Türkiye Komünist Partisi Merkez Yayın Organı ATILIM

Meclisin işlevi halkın oylarıya seçilen vekillerin ülke sorunlarını tartışarak, karar tasarıları oluşturmak, karar almak, kanunlar yapmak ve ülkeyi yöneten bakanlar kurulunu, kabineyi denetlemektir.

Bugün TBMM çatısı altında bu işlevlerin hiç biri yerine getirilmiyor. Ülke Saray’dan yönetilmeye çalışılıyor. Saray paralel bir yönetim merkezidir. Seçmenin iradesi yok sayılmıştır. Bunlar yetmezmiş gibi, Meclis’e halkın oylarıyla seçilen HDP’li vekiller üzerinde bir linç kampanyası uygulanmaktadır. Dokunulmazlıkları kaldırılmakta, parti yasaklama girişimlerinde bulunulmaktadır. Kuruluşundan itibaren HDP’de görev alan 687 Parti yönetici ve vekillerine 5 yıllık siyaset yasağı uygulanması amaçlanmaktadır.

HDP’nin Meclis çatısı altında, gösterdiği dik duruş ve mücadeleden fazla yapabileceği yoktur. CHP ve diğer muhalefet partilerinin ülkede demokrasi amacıyla uygulamak istedikleri bir program varsa önce HDP ile fiili dayanışma içinde olmaları ve HDP’ye Meclis’i birlikte terketme önerisi sunmaları gerekmektedir. Demokratik muhalefet savıyla hareket ediyorlarsa atmaları gereken adım bu adımdır.

Bu öneriyi HDP diğer muhalefet partilerine getiremez. Onların HDP’ye öneri getirmesi gerekmektedir. HDP’den seçilen TİP’li vekil yoldaşlar bu konuda rol üstlenebilirler. CHP’li devrimci-demokrat vekiller CHP’nin genel seçmen tabanında bu yönde CHP yönetimine baskı yapmak için önemli bir işlev görebilirler. CHP yönetimi bu baskı ile iktidar ortağı olmayan muhalefet partilerine birlikte tavır almayı önerebilir.

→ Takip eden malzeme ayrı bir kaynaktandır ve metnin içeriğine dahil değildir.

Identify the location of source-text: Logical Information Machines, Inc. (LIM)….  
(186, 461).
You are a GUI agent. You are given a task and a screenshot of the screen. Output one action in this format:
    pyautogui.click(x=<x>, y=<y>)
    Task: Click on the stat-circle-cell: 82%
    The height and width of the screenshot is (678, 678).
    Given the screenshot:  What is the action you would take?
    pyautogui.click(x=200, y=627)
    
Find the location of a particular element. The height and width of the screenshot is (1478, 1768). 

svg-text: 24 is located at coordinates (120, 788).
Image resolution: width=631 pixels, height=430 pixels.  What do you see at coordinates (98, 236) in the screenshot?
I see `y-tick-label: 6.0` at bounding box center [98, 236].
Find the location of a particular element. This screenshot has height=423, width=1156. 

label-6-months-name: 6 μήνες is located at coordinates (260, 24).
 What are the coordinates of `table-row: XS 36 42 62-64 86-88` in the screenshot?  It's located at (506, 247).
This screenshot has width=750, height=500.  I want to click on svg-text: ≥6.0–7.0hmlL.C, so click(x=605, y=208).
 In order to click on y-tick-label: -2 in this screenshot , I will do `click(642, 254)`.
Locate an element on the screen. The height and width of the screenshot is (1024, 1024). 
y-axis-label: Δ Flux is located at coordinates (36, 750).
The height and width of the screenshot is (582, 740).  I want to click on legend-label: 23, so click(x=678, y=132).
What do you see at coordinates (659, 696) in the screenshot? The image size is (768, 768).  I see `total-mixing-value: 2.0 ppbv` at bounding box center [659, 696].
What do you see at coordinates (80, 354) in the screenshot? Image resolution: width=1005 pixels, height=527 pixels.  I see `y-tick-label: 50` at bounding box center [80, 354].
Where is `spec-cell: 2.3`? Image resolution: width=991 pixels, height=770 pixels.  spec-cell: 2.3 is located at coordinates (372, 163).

Ülke içinde yalıtlanmış olan, sahte oy pusulaları ve seçim sonuçlarını yerelde ve merkezde manipülasyonlarla elde etmiş olan faşist rejim bu şekilde dayandığı tek destek olan uluslararası desteğini de kaybedecektir. İşçi sınıfı, emekçiler, Kürt halkı, demokrat Aleviler, ürettikleri tüm ürünler ellerinde kalan ve doğa talanına direnen köylüler, geçinemeyen ve iflas eden esnaflar, direnen gençler ve kadınlar, insan haklarından ve çıkarları rejimle çelişen, demokrasiden yana tüm burjuva demokrat liberal kesimler dahil böyle bir girişime destek vereceklerdir. Bu da nüfusun ezici çoğunluğu demektir. Faşist Saray rejimine karşı direnişin kıvılcımı böyle yakılabilir ve bu kıvılcım Meclis dışına sahada, çığ gibi büyüyecek fiili bir destek bulur.